Based on the above considerations, in the present work we have investigated the functional effect of GDNF mutations observed in HSCR patients, as a means to establish their possible contribution to the HSCR phenotype. As mentioned above, Eketjall et al33 showed that specific GDNF mutations alter the GFRα1 binding but retain the ability to activate RET at normal levels, concluding that probably there are two binding sites for GDNF, one formed by GFRα1 and one formed by GFRα1/RET complex. They hypothesised different signalling capabilities for these two sites33 and, in fact, RET-independent GDNF signalling has been shown in neuronal cells.38 However, since no mutation of the GFRA1 gene has been found so far in HSCR patients, in spite of extensive screenings,15,16 it is questionable whether this alternative pathway has any role in the development of HSCR disease. For this reason, we decided to functionally test HSCR associated GDNF mutations by analysing the ability of GDNF mutants to induce RET activation in intact cells. This is the first step of a signal cascade finalised to transcriptional activation in the nucleus. Normal levels of GDNF induced RET autophosphorylation are assumed as the evidence of normal downstream RET-dependent pathway.

After producing five GDNF mutant proteins in COS7 cells and testing their effect on RET expressing SK-N-MC neuroblastoma cells, we have observed a degree of receptor autophosphorylation comparable to that induced by the wt GDNF protein at any tested concentration. A statistical analysis has confirmed that the variability observed in the extent of mutants and wt GDNF induced RET autophosphorylation, both within the same blots and among different blots, is not due to a significant difference in their ability to activate RET (Figure 2).

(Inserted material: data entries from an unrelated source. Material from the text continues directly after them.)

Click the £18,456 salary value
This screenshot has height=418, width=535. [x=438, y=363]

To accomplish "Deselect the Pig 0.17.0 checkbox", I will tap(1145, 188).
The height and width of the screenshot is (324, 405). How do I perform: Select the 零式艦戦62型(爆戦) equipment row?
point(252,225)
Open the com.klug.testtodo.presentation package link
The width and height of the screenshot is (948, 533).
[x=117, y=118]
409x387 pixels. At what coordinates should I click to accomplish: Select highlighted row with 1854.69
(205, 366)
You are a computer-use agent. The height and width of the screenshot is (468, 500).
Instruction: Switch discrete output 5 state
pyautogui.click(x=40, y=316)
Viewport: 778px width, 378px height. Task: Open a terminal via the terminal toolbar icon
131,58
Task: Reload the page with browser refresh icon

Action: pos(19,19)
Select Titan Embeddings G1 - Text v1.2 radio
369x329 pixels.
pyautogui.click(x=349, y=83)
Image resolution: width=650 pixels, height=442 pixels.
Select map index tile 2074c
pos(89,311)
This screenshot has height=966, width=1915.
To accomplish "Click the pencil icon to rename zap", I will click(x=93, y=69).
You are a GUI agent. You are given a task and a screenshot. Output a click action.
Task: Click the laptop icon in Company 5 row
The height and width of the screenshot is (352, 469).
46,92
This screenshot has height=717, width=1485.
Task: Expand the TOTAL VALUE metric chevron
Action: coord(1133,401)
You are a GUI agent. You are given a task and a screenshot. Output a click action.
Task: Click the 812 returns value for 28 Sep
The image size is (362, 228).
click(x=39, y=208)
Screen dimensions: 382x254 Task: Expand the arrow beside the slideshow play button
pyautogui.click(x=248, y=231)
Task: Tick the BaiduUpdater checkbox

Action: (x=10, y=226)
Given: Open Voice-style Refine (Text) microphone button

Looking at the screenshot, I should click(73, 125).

Our attempt of quantifying the GDNF induced RET activation might have missed faint differences between wt and some of the mutant GDNF proteins. We believe that such a putative undetected effect of mutant proteins, if present, could have been so low that its contribution to the resulting intestinal phenotype would be similarly negligible.

While in our functional assay mutant GDNF proteins, produced in the absence of the wt construct, could be only tested as mutant homo-dimers, in HSCR patients GDNF mutations have been detected at the heterozygous status, thus raising the possibility of an in vivo dominant negative effect of mutant/wt hetero-dimers. However, having excluded any role of the mutant homo-dimers, any additional effect of mutant GDNFs can be considered as unlikely.

Finally, the analysed GDNF mutations may have a functional relevance, which we could not rule out, in specific RET contexts, such as common RET haplotypes or SNP alleles. On the other hand, the lack of association with RET mutations affecting the extracellular, GDNF interacting domain seems to exclude a direct, synergical effect of reported GDNF mutations and RET variants on the phenotype.

In conclusion, we have demonstrated that none of the GDNF mutations observed in HSCR patients significantly prevents RET activation and, presumably, the following signal transduction in cultured neuroblastoma cells. This observation is consistent with the lack of genotype/phenotype correlation in human subjects.